Later, I would have given much to decide this, but she herself, the woman
who read it, maintained unbroken silence. In return, I kept a secret from
her, my private interpretation of the accident of his death. It seemed to
me a knowledge tragical enough for her, that he should have died as he did,
so nearly in English waters; within a few days of the home coming, which
they had passionately expected for years.
It would have been mere brutality to afflict her further, by lifting the
veil of obscurity, which hangs over that calm, moonless night, by pointing
to the note of intention in it. For it is in my experience, that accidents
so opportune do not in real life occur, and I could not forget that,
from Garth's point of view, death was certainly a solution. Was it not,
moreover, precisely a solution, which so little time before he had the
appearance of having found? Indeed when the first shock of his death was
past, I could feel that it was after all a solution: with his 'luck' to
handicap him, he had perhaps avoided worse things than the death he met.

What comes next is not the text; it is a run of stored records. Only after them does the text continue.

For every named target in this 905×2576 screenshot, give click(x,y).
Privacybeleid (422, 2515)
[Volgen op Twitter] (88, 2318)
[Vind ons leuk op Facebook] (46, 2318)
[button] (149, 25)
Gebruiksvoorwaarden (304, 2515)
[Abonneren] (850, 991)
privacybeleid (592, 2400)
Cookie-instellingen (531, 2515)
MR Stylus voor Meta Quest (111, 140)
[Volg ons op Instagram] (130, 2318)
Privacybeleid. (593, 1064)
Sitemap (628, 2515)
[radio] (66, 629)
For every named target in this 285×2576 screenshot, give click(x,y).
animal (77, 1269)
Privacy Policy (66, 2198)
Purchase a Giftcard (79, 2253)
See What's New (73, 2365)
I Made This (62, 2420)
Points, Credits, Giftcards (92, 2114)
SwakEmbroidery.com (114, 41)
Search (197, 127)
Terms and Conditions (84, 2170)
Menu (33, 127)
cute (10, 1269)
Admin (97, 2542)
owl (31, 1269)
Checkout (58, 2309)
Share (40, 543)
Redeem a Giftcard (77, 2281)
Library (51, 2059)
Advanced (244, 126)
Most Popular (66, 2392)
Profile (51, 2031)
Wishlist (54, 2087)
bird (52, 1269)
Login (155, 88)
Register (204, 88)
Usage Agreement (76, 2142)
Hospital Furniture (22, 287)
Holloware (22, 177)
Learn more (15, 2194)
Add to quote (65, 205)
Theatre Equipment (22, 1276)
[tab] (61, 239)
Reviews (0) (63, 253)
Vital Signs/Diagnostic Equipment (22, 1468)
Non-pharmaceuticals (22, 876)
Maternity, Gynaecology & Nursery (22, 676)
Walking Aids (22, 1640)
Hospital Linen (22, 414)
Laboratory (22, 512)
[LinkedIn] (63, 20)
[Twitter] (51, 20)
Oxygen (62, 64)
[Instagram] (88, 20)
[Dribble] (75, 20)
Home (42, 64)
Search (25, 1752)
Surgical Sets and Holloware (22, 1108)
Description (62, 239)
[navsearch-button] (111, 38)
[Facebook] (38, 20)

For the luck of such a man, is it not his temperament, his character? Can
any one escape from that? May it not have been an escape for the poor devil
himself, an escape too for the woman who loved him, that he chose to drop
down, fathoms down, into the calm, irrecoverable depths of the Atlantic,
when he did, bearing with him at least an unspoilt ideal, and leaving her a
memory that experience could never tarnish, nor custom stale?